WHAT TO PRODUCE: Could you print every one of the items below word for word, without changing anything?

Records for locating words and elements
>>>>>

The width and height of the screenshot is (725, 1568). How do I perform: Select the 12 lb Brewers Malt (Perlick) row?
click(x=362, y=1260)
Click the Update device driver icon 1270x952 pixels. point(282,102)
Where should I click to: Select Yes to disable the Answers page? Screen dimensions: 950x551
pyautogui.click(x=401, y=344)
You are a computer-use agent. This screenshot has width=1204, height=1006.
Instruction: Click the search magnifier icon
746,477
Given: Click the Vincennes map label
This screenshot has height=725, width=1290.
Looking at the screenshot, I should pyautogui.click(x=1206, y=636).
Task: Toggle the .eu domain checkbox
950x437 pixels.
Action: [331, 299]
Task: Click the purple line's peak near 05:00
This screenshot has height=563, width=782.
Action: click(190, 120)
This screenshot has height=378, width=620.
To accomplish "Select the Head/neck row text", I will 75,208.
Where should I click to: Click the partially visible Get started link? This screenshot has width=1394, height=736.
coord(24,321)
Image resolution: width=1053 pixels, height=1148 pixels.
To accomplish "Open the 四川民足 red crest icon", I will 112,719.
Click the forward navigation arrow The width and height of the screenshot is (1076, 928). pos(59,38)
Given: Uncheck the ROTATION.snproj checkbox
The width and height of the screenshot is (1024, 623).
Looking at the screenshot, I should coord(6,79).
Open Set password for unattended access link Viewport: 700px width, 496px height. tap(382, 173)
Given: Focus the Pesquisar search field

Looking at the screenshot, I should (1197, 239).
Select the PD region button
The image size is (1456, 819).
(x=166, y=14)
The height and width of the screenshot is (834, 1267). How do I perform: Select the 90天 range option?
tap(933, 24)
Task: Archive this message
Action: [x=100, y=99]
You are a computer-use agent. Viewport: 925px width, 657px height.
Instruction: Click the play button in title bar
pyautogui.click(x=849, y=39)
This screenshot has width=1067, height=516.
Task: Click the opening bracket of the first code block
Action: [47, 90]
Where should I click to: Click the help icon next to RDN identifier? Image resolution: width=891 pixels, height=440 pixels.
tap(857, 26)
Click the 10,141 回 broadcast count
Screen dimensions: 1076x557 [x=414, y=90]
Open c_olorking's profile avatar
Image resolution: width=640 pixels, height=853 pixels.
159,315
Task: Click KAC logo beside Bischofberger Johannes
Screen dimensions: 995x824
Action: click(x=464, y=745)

<<<<<

SOLUTION FOR THIS TASK:
The width and height of the screenshot is (725, 1568). How do I perform: Select the 12 lb Brewers Malt (Perlick) row?
click(x=362, y=1260)
Click the Update device driver icon 1270x952 pixels. point(282,102)
Where should I click to: Select Yes to disable the Answers page? Screen dimensions: 950x551
pyautogui.click(x=401, y=344)
You are a computer-use agent. This screenshot has width=1204, height=1006.
Instruction: Click the search magnifier icon
746,477
Given: Click the Vincennes map label
This screenshot has height=725, width=1290.
Looking at the screenshot, I should pyautogui.click(x=1206, y=636).
Task: Toggle the .eu domain checkbox
950x437 pixels.
Action: [331, 299]
Task: Click the purple line's peak near 05:00
This screenshot has height=563, width=782.
Action: click(190, 120)
This screenshot has height=378, width=620.
To accomplish "Select the Head/neck row text", I will 75,208.
Where should I click to: Click the partially visible Get started link? This screenshot has width=1394, height=736.
coord(24,321)
Image resolution: width=1053 pixels, height=1148 pixels.
To accomplish "Open the 四川民足 red crest icon", I will 112,719.
Click the forward navigation arrow The width and height of the screenshot is (1076, 928). pos(59,38)
Given: Uncheck the ROTATION.snproj checkbox
The width and height of the screenshot is (1024, 623).
Looking at the screenshot, I should coord(6,79).
Open Set password for unattended access link Viewport: 700px width, 496px height. tap(382, 173)
Given: Focus the Pesquisar search field

Looking at the screenshot, I should (1197, 239).
Select the PD region button
The image size is (1456, 819).
(x=166, y=14)
The height and width of the screenshot is (834, 1267). How do I perform: Select the 90天 range option?
tap(933, 24)
Task: Archive this message
Action: [x=100, y=99]
You are a computer-use agent. Viewport: 925px width, 657px height.
Instruction: Click the play button in title bar
pyautogui.click(x=849, y=39)
This screenshot has width=1067, height=516.
Task: Click the opening bracket of the first code block
Action: [47, 90]
Where should I click to: Click the help icon next to RDN identifier? Image resolution: width=891 pixels, height=440 pixels.
tap(857, 26)
Click the 10,141 回 broadcast count
Screen dimensions: 1076x557 [x=414, y=90]
Open c_olorking's profile avatar
Image resolution: width=640 pixels, height=853 pixels.
159,315
Task: Click KAC logo beside Bischofberger Johannes
Screen dimensions: 995x824
Action: click(x=464, y=745)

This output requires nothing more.